A record 10 Americans will play in this season's Champions League, which kicks off Tuesday.

The state of play: Key players include Christian Pulisic (Chelsea), Gio Reyna (Dortmund), Tyler Adams (RB Leipzig), Weston McKennie (Juventus) and Sergiño Dest (Barcelona).

  • Bench players: Konrad de la Fuente (Barcelona), Zack Steffen (Manchester City), Chris Richards (Bayern Munich), Ethan Horvath (Club Brugge) and Alex Mendez (Ajax).

Why it matters: This golden generation could change how American men's soccer is perceived globally, while helping the USMNT rebuild after missing the 2018 World Cup.

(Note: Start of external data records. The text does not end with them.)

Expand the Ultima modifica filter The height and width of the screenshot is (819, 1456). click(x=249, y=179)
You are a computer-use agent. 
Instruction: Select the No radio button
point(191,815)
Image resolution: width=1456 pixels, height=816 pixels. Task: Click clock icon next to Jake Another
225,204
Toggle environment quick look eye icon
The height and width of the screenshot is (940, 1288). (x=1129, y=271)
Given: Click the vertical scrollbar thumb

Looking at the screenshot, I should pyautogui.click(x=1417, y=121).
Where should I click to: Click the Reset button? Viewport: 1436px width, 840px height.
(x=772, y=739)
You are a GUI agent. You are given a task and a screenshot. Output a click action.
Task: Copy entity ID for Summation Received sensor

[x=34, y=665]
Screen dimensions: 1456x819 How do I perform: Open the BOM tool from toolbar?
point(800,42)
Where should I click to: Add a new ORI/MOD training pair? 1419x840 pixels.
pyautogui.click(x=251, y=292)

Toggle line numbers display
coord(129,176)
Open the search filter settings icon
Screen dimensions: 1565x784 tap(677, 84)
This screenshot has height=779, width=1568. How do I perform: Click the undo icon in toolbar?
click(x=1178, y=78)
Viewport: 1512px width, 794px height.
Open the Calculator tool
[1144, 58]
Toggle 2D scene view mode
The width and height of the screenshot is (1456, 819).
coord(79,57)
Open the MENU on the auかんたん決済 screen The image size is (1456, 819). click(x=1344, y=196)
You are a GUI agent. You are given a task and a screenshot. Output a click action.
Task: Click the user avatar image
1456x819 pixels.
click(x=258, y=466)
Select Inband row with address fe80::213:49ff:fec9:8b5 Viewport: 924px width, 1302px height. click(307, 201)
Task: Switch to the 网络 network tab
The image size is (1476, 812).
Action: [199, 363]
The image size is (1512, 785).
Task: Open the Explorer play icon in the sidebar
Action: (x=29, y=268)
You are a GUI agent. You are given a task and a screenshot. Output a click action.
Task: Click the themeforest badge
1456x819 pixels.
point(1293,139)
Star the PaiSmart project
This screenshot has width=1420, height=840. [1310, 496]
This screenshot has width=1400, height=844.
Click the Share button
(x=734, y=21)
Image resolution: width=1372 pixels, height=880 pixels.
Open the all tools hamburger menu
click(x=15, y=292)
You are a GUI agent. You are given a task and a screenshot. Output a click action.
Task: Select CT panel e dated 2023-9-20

  • "I will go as far as to say that a mark of any country's potential success is directly related to the amount of players they have competing in the Champions League," USMNT coach Gregg Berhalter told SiriusXM.
  • "When you have a guy who can go in there, on that stage, and play and hang in there, they ought to be able to do the same thing in the World Cup, because they are similar types of games."

The backdrop: This isn't a coincidence. Rather, it's the result of a concerted effort by U.S. Soccer, MLS and others to standardize player development through the U.S. Soccer Development Academy.

  • Six of the 10 players listed above — Pulisic, Reyna, McKennie, Adams, Steffen and Richards — spent time in the Academy.
  • "The Academy changed youth soccer, bringing players into an environment where they trained together exclusively for 10 months per year under dedicated and licensed coaches," Sports Illustrated writes.
  • Players maintained a more European-like balance between matches and training (instead of overloading on games like many American youth teams).

What we're watching: In April, U.S. Soccer ceded control of the Development Academy to MLS, which will rebrand it as "MLS Next."

  • MLS is also launching a reserves league that will begin play in 2021, per The Athletic, meaning the path to MLS first teams will exist almost entirely under the league's own umbrella.
  • Having that kind of pipeline control is beneficial for MLS as it looks to become more of a selling league (i.e. develop players, sell them on the global transfer market, then re-invest that money in player development).

The bottom line: In 2015, Fabian Johnson (Borussia Mönchengladbach) was the only American in the Champions League. Five years later, there are 10 — and they're starting for Barcelona and Chelsea. The growth is real.